Amendement Charasse et contrôle conjoint : une saisine loin de lever toutes les interrogations

12/03/2018

Anne Colmet Daâge - Mathieu Ferré

La décision du Conseil d'Etat#1, de renvoyer une QPC sur le dispositif Charasse au Conseil constitutionnel, ne résoudra pas pour autant les difficultés liées à la caractérisation d'un contrôle conjoint.

A l'heure où s'engagent des réflexions tant sur les évolutions du régime de l'intégration fiscale que sur les règles encadrant la déductibilité des charges financières à l'occasion de la transposition de la directive ATAD qui, espérons-le, sera l'occasion de toiletter le mille-feuille législatif français en la matière voire de corriger certaines différences de traitement injustifiées comme la limitation de la possibilité de justifier du taux de marché aux seuls emprunts conclus avec des actionnaires « majoritaires », le Conseil d'Etat vient de déférer au Conseil constitutionnel l'« amendement Charasse » figurant désormais au 6e alinéa de l'article 223 B du CGI.

Sans revenir sur cette décision, il convient tout de même de souligner que l'analyse opérée par le Conseil d'Etat pour apprécier le caractère sérieux de la QPC s'est fondée sur les travaux parlementaires relatifs à son adoption en 1988 pour mettre en évidence que, en dépit du caractère en apparence purement objectif de ce dispositif de réintégration des charges financières, l'objet de ce dernier était de constituer une mesure anti-abus visant à pénaliser les opérations de « rachat à soi-même » ne répondant qu'à une motivation fiscale.

Aussi intéressante soit-elle, la décision que rendront les sages ne lèvera pas toutes les difficultés d'application de ce dispositif.

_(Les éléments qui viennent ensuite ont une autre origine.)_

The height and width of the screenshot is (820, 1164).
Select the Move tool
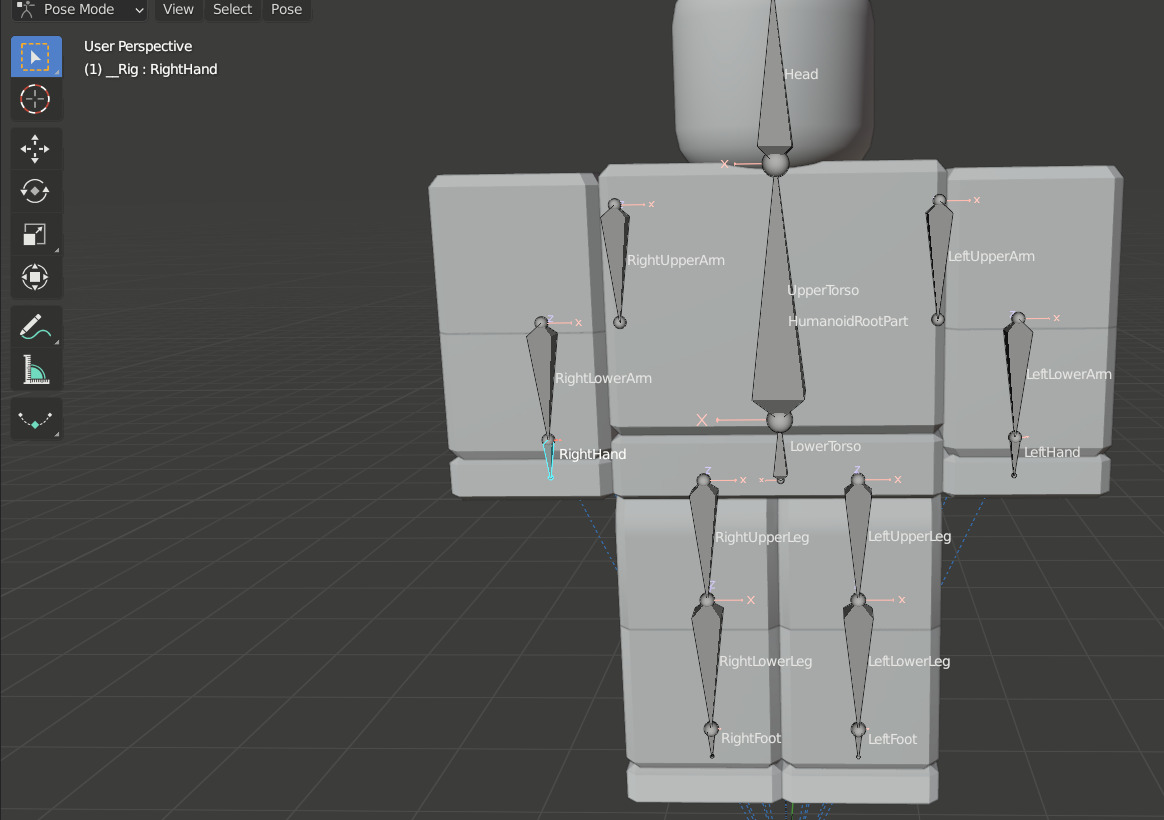click(36, 148)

En effet, l'éventuel apport de celle-ci risque d'être limité à la consécration d'une faculté pour les contribuables d'échapper à la réintégration dans le cas particulier où l'opération se traduit par le passage d'une situation de contrôle exclusif à une hypothèse de contrôle conjoint, en démontrant que la restructuration avait des motivations autres que fiscales. Une telle tolérance se comprendrait dès lors que de tels cas, caractérisés par un désengagement de l'associé initial, ne correspondent pas aux montages initialement visés par le législateur.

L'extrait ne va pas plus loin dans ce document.